In 2014, the Indiana Medical Licensing Board passed regulations establishing standards and protocols for physicians to follow when prescribing opioids to treat their patients participating in chronic pain management programs. The regulations are intended to curb the potential for opioid abuse in chronic pain management programs and hopefully, provide the intended pain relief while at the same time protecting against addiction and diversion.
Opioids are defined a controlled substance containing opium or one or more of its natural and synthetic derivatives, in chronic pain management programs, as opposed to pain management for those with terminal conditions, patients residing in nursing facilities, hospice programs, and patients in palliative care programs.
The regulations encourage but do not mandate the use of an abuse deterrent formulation of opioid medication, which has an opioid formulation with properties that deter the intentional, non-therapeutic use, even once, to achieve a desirable psychological or physiological effect, in other words to discourage the patient from abusing the opioid to get high.
Chronic pain is pain persisting beyond the usual course of an acute disease or healing of an injury, or that may or may not be associated with an acute or chronic pathological process that causes continuous or intermittent pain over months or years. The prescribing and monitoring requirements apply to Indiana physicians when a patient has been prescribed more than 60 opioids pills in a month for more than three consecutive months; when a patient has been prescribed a morphine equivalent dose of more than 15 milligrams per day for more than three consecutive months; when a patient has been prescribed a transdermal opioid patch for more than three consecutive months; when a patient has been prescribed a certain type of tramadol for more than three consecutive months; or when a patient has been prescribed an extended release opioid medication that is not in an abuse deterrent form for which FDA-approved abuse deterrent is available.

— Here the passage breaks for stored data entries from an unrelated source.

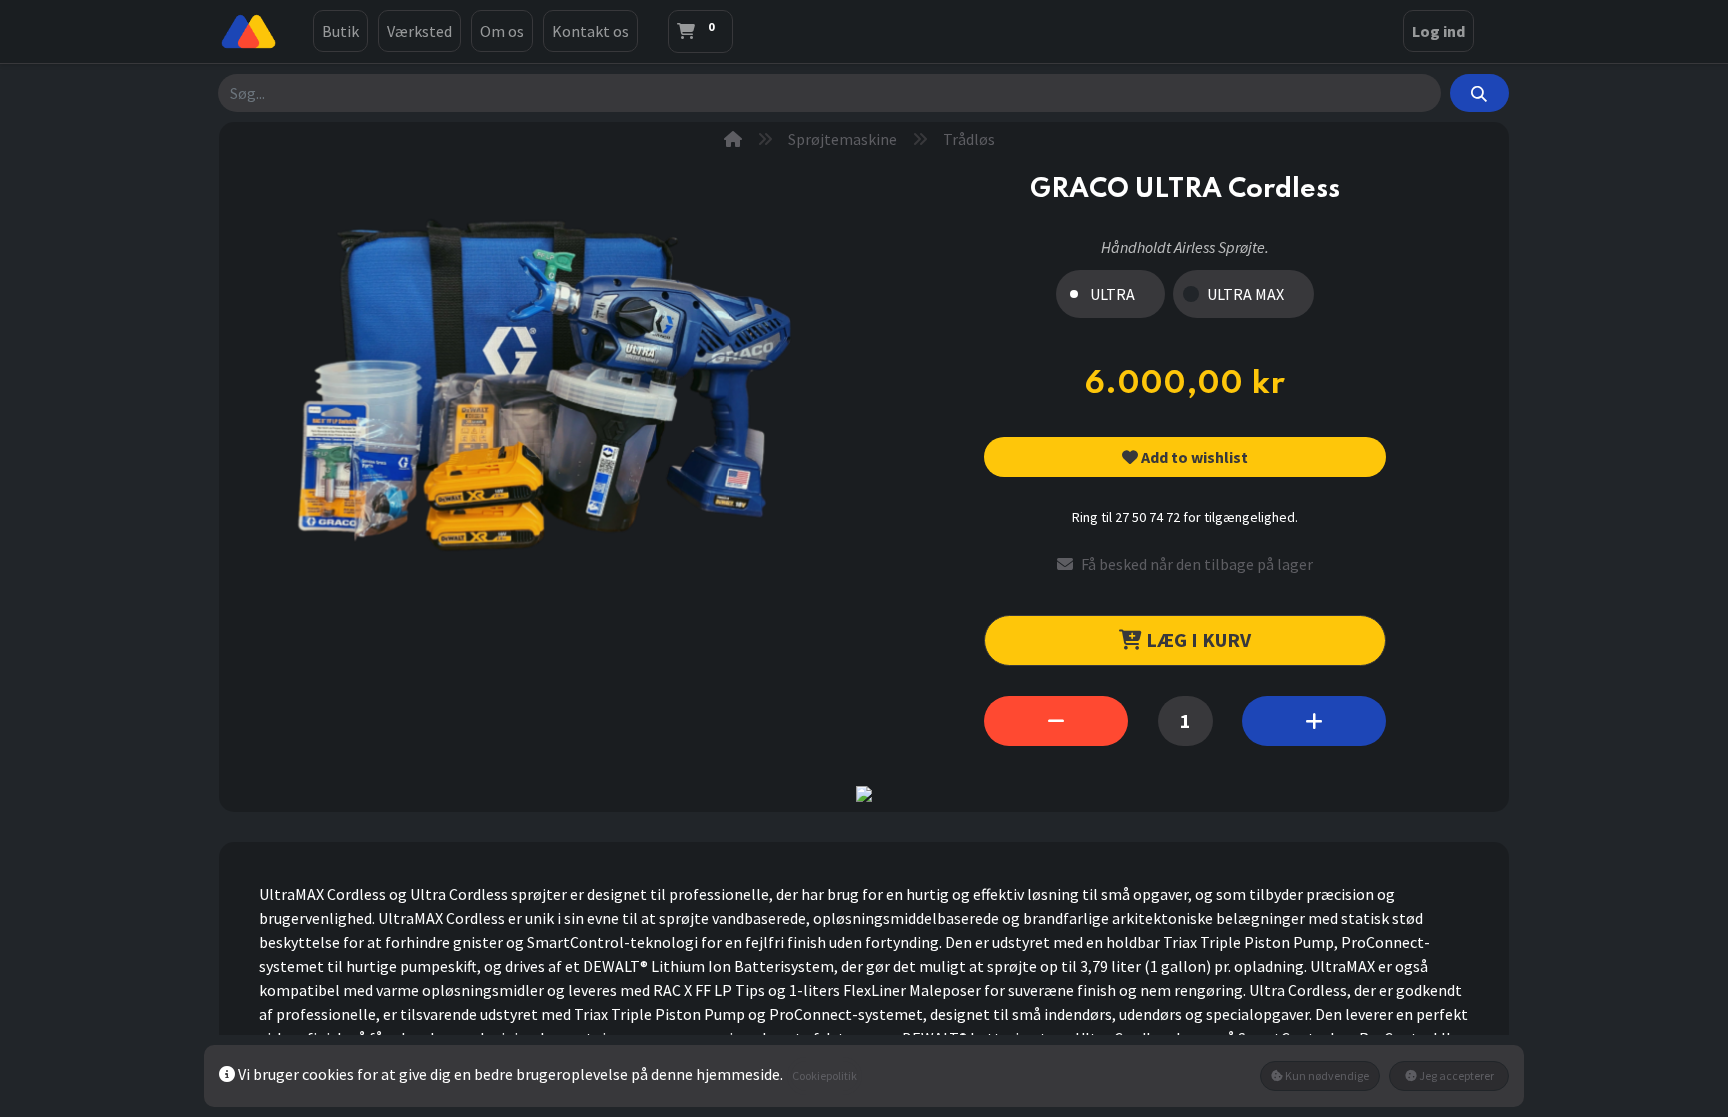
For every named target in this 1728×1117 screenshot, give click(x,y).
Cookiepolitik (824, 1075)
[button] (1185, 457)
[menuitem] (340, 31)
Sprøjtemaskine (842, 139)
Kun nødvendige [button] (1326, 1075)
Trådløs (969, 139)
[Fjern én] (1056, 721)
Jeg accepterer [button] (1455, 1075)
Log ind (1438, 31)
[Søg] (1479, 93)
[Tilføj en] (1314, 721)
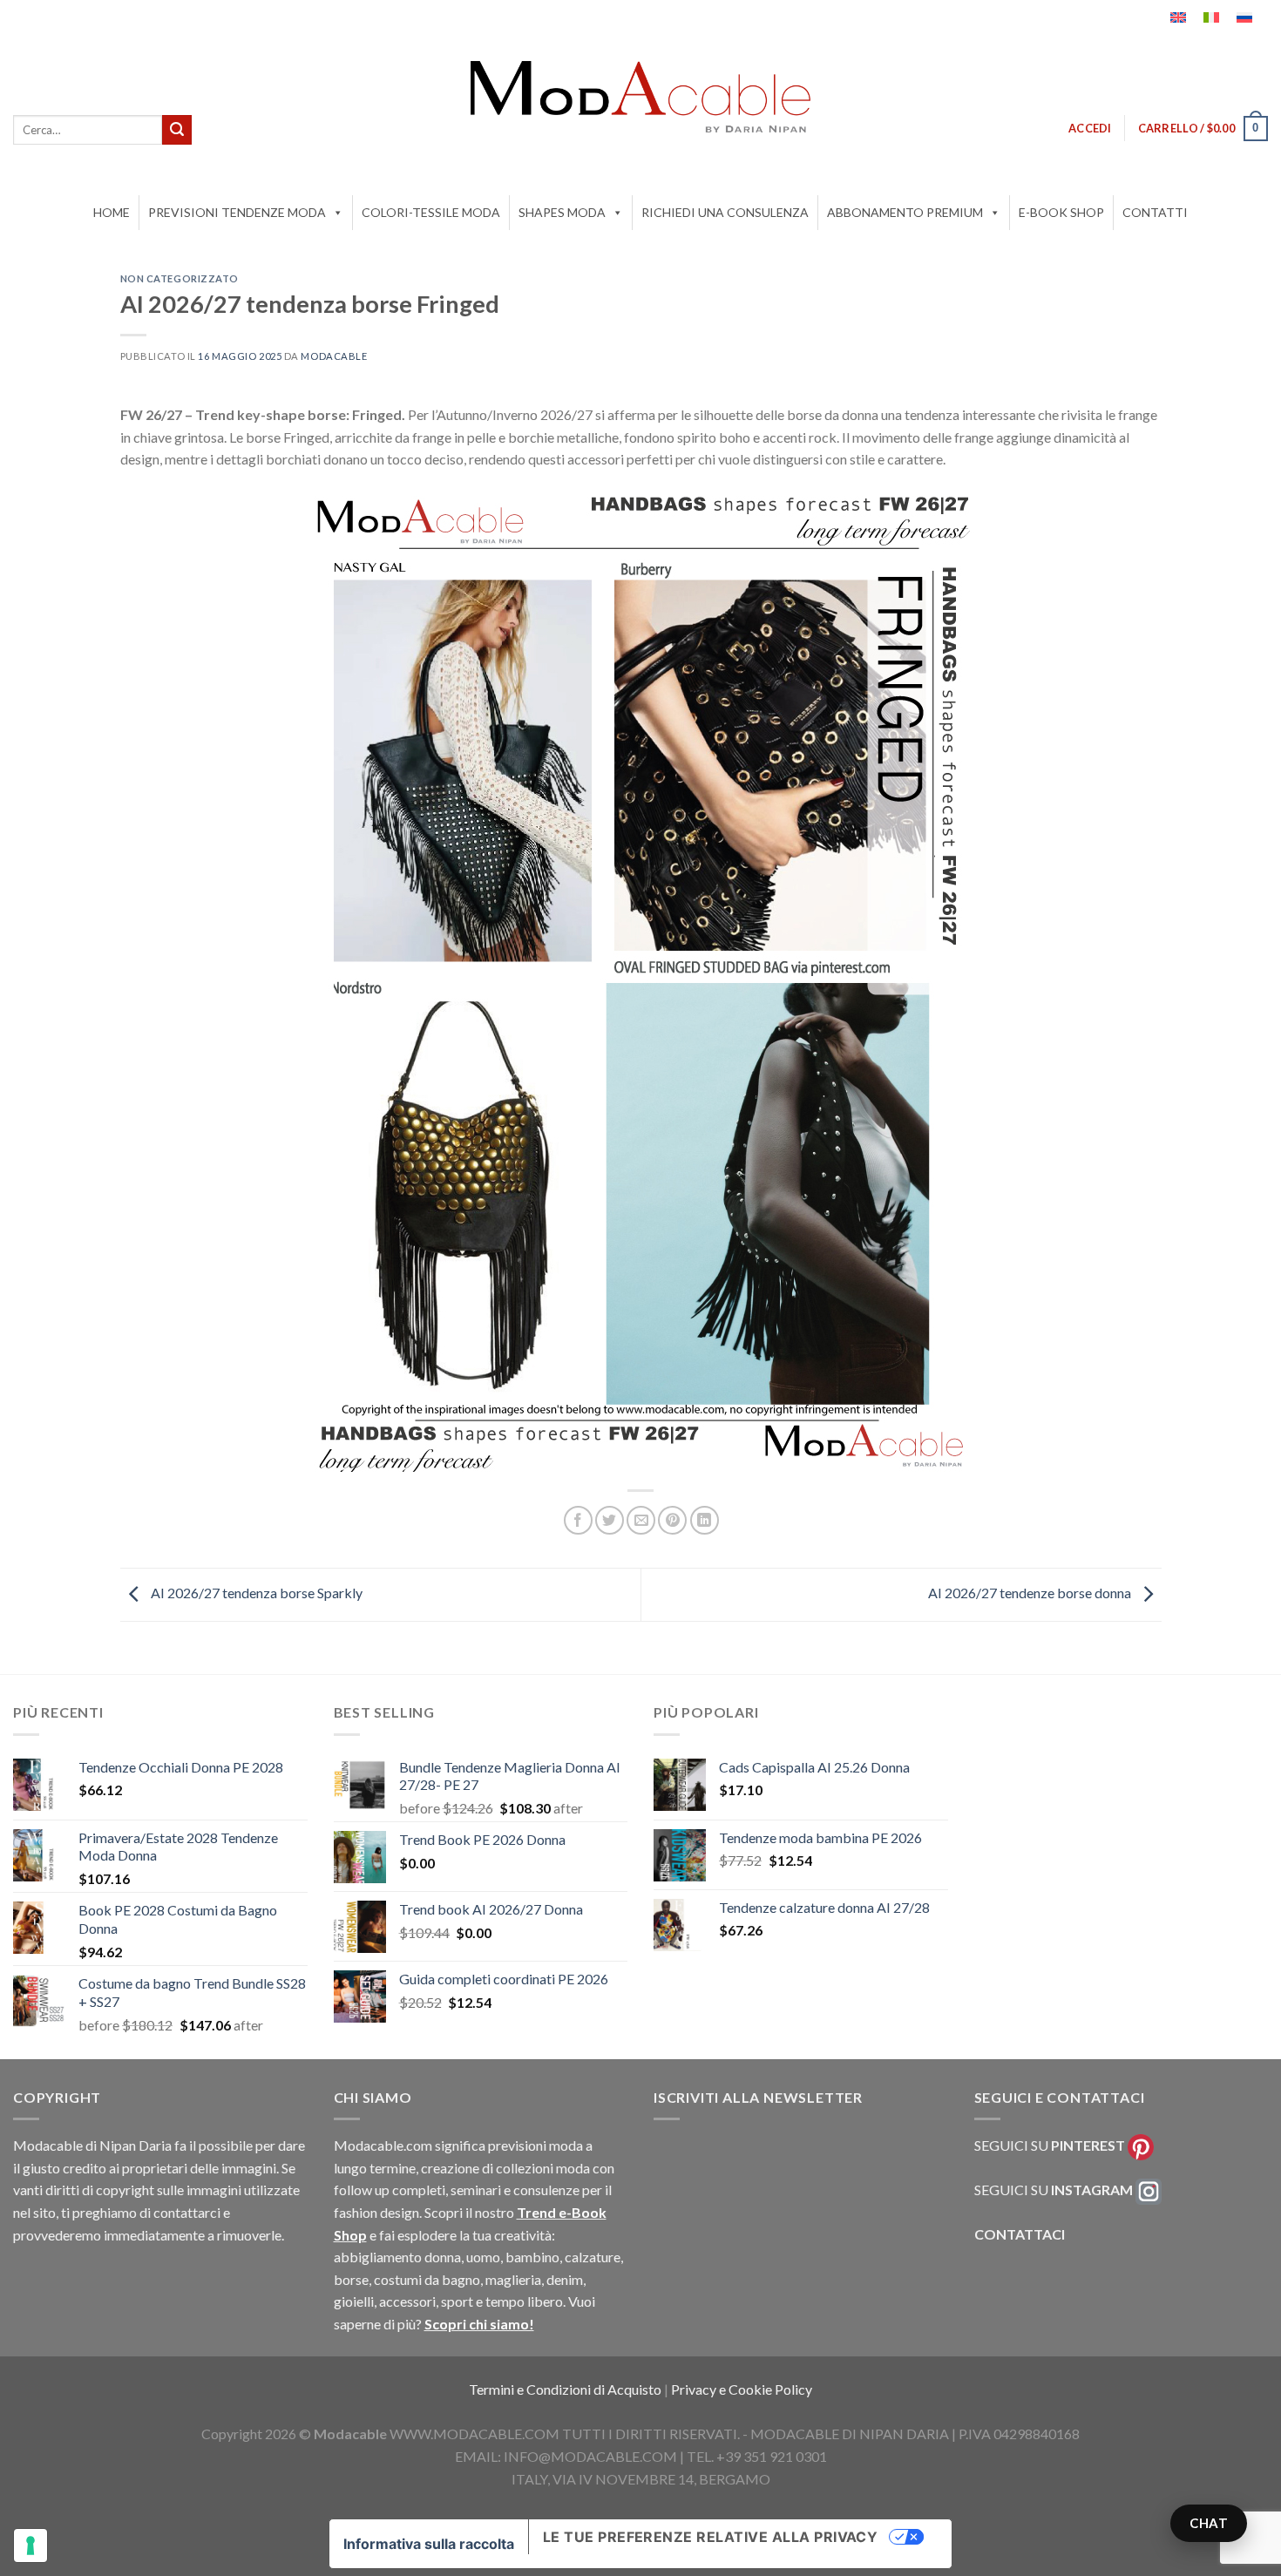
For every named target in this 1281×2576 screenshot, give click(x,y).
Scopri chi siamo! (479, 2323)
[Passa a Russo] (1244, 17)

In an initial evaluation of a chronic pain patient, the physician must obtain a focused history; conduct a physical examination, and order appropriate tests; obtain and review records from prior health care providers to supplement the physician’s understating of the patient’s chronic pain problem; ask the patient to complete an objective pain assessment tool to better understand the patient’s specific pain concerns; and assess both the patient’s mental health status and substance abuse risk using validated screening tools. Once the initial evaluation is completed, the physician must establish a working diagnosis and tailor a treatment plan to meet meaningful and functional goals. The physician and patient must review the chronic pain management goals periodically.
The regulations require the physician to, where medically appropriate, utilize non-opioid options in addition to or rather than prescribing opioids.
Once the chronic pain treatment program is established, the physician must discuss the plan with the patient, including the potential risks and benefits of opioid treatment for chronic pain. The physician and patient must also discuss (and manage) the patient’s prescriptions requests and proper medication use.
The physician is obligated to explain to the patient alternatives to opioids and describe in plain language the treatment plan’s key elements. The physician must counsel women between 14 and 55 who are capable of child bearing on the risks to a fetus if the mother takes opioids while pregnant. The physician must discuss the risk of dependency and addiction, and safe storage practices. The physician must provide the patient with a written warning disclosing the risks of taking certain extended relief medications if these medications are not in the regulation-mandated abuse deterrent formulation.
Finally, the physician and patient must discuss the risks and benefits of using an abuse deterrent formulation rather than a non-abuse deterrent formulation.
The physician and patient must sign a Treatment Agreement outlining the treatment goals, the patient’s consent to drug monitoring testing, the requirement the patient take the medication as prescribed, and the patient must not share his or her medications with others. Additionally, the patient must promise to tell the physician of any other controlled substances he or she is taking and whether he or she drinks alcohol. The patient must allow the physician to conduct random pill counts. And, the opioid treatment may be changed or stopped at the physician’s discretion.
The patient must visit the physician at least every four months, or more often if needed. During these periodic visits, the physician shall determine if the chronic pain management program is achieving the desired pain relief without the patient abusing the prescribed opioid medication.
Once a year, the physician shall obtain a report of the controlled substances prescribed for the patient so that the physician can be assured he or she knows of the controlled substances the patient may be taking in addition to the treatment program’s prescribed medications.
The physician may require the patient to undergo drug monitoring testing to determine the presence of medications if the physician suspects the patient is not taking the prescribed opioid, diverting the opioid, using illicit street drugs in addition to the prescribed opioid, among other suspicions.
These regulations are intended to address the potential for opioid abuse and misuse in chronic pain management programs, including the patient’s diversion or over-use of opioids; and, they recognize the great potential for opioid abuse in chronic pain management programs. The regulations set specific parameters for opioid use in chronic pain management and monitoring and testing to prevent opioid abuse and diversion. In short, the regulations provide valuable tools to safeguard both the patient and the public from opioid abuse.
Any physician with patients in a chronic pain management program must be familiar with and adhere strictly to these requirements. Failure to do so may result in claims against the physician for improperly prescribing addictive opioids and thus creating a danger to the patient and pubic.